Required tasks:
(a) In the text on nitrogen cycling in microbial mats, what kind of environment do the ES mats grow in?
(b) In one to three sentences, explain what the text on nitrogen cycling in microbial mats hypothesizes as the cause of the differences in nitrogen cycling between the Baja and ES mats.
(c) Carry on the text about nitrogen cycling in the Baja and ES microbial mats, starting after its final sentence.

Document text:

*** Block opens ***

While both mats exhibited a great capacity for consumption of both NH₄⁺ and NO₃⁻ from the water column, somewhat higher mean rates of ammonification and indications of aerobic denitrification distinguish the Baja mats from the ES mats. We hypothesize that these differences in N cycling processes likely result from differences in morphological characteristics of the mats, which are, in turn, related to the environments in which they grow; Baja mats are constantly submerged, whereas ES mats grow in a highly dynamic intertidal environment. The degree to which the physical integrity of the mats is disrupted by turbulence and storm events likely changes the availability of regenerated nitrogen from lower layers to the active photosynthetic zone. While the upper 3 to 4 mm of each mat have very similar redox-related depth stratification (Fig. 1), the delivery of the substrates necessary for these transformations to the respective redox zones conducive to them is likely impacted over larger spatial scales.

*** Block closes ***

Exercise data:

*** Block opens ***

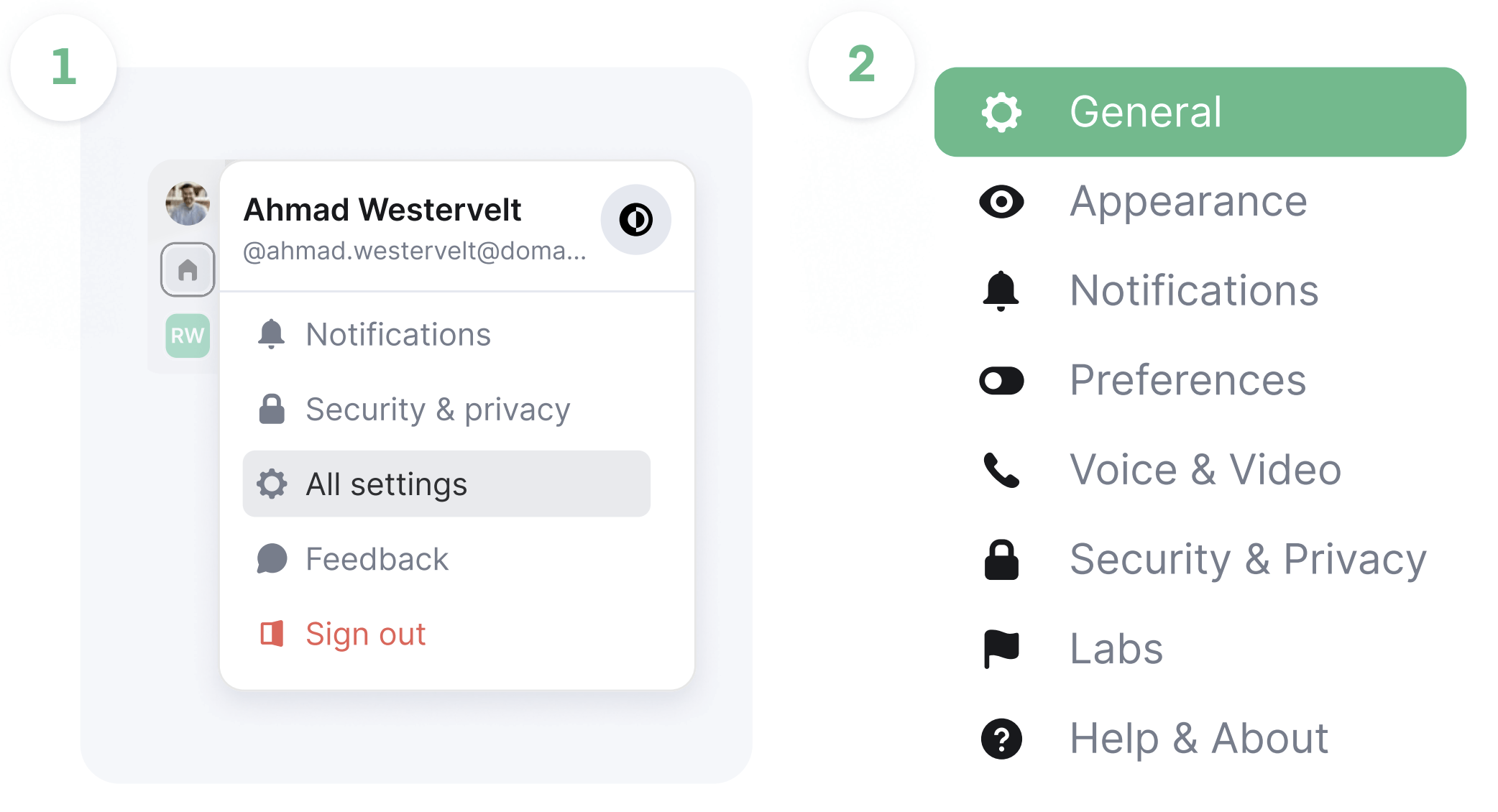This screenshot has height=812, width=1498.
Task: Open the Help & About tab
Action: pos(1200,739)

*** Block closes ***
*** Block opens ***

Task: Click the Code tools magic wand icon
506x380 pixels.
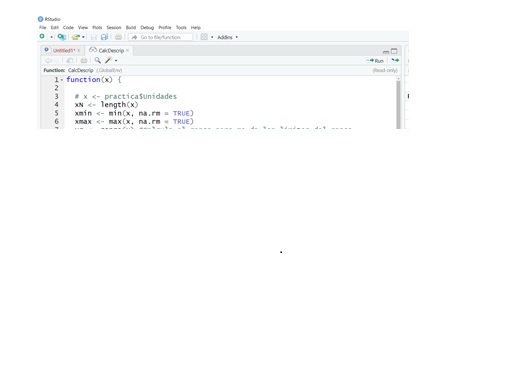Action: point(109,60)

*** Block closes ***

List of answers:
(a) A highly dynamic intertidal environment.

(b) The differences are hypothesized to come from differences in the mats' morphological characteristics, which relate to where they grow: Baja mats are constantly submerged, while ES mats grow in a highly dynamic intertidal environment. Disruption of the mats by turbulence and storm events likely changes how much regenerated nitrogen from lower layers reaches the active photosynthetic zone.

(c)
Physical disturbances resulting from a combination of wind-driven water movement, desiccation impacts on the attachment of the mats to sediment, and even disturbance by fauna result in far greater disruption of physical structure and integrity in the ES mats than the Baja mats (Fig. 1). ES mats are commonly observed to be forming on the surface of older layers of mat and on top of deposits of filamentous green algae, which grow in abundance during some seasons of the year. The profound physical disturbance of the ES mat likely results in a highly variable flux of NH₄⁺ from lower layers of mat, as well as the possibility of the lower layers of the mat coming into contact with oxygen from the water and even air during low tides. In contrast, the Baja mat is far more structurally cohesive, and the upper layers of the mat likely receive an uninterrupted and much higher flux of NH₄⁺ diffusing from lower layers. These differences in physical structure would explain the observed differences in measured rates of aerobic denitrification and ammonification and likely result in profound differences in depth-related microbial community compositions, even in the upper layers of the mat. The depth-dependent microbial community composition and nitrogen cycling functional genes in these mats are presently being investigated using iTag and omics techniques.

Conclusions.

Respiratory N transforming pathways were dominated by incomplete denitrification to N₂O, a finding that revealed photosynthetic mats as being net sources of this important greenhouse gas. Low rates of N fixation in Elkhorn Slough microbial mats hint at a rather closed N transformation cycle, based on recycling and assimilation as the main sources of N in the studied mats at the sampling times investigated here. Differences in N consumption may in large part be explained by structural differences in the mats imparted by physical factors in their environments and by NH₄⁺ concentrations in surrounding water. The underlying biological processes driving the observed activities should be investigated with improved depth resolution in future studies using omics techniques in order to reveal the responsible organisms and pathways.

MATERIALS AND METHODS

Study areas and microbial mat sampling.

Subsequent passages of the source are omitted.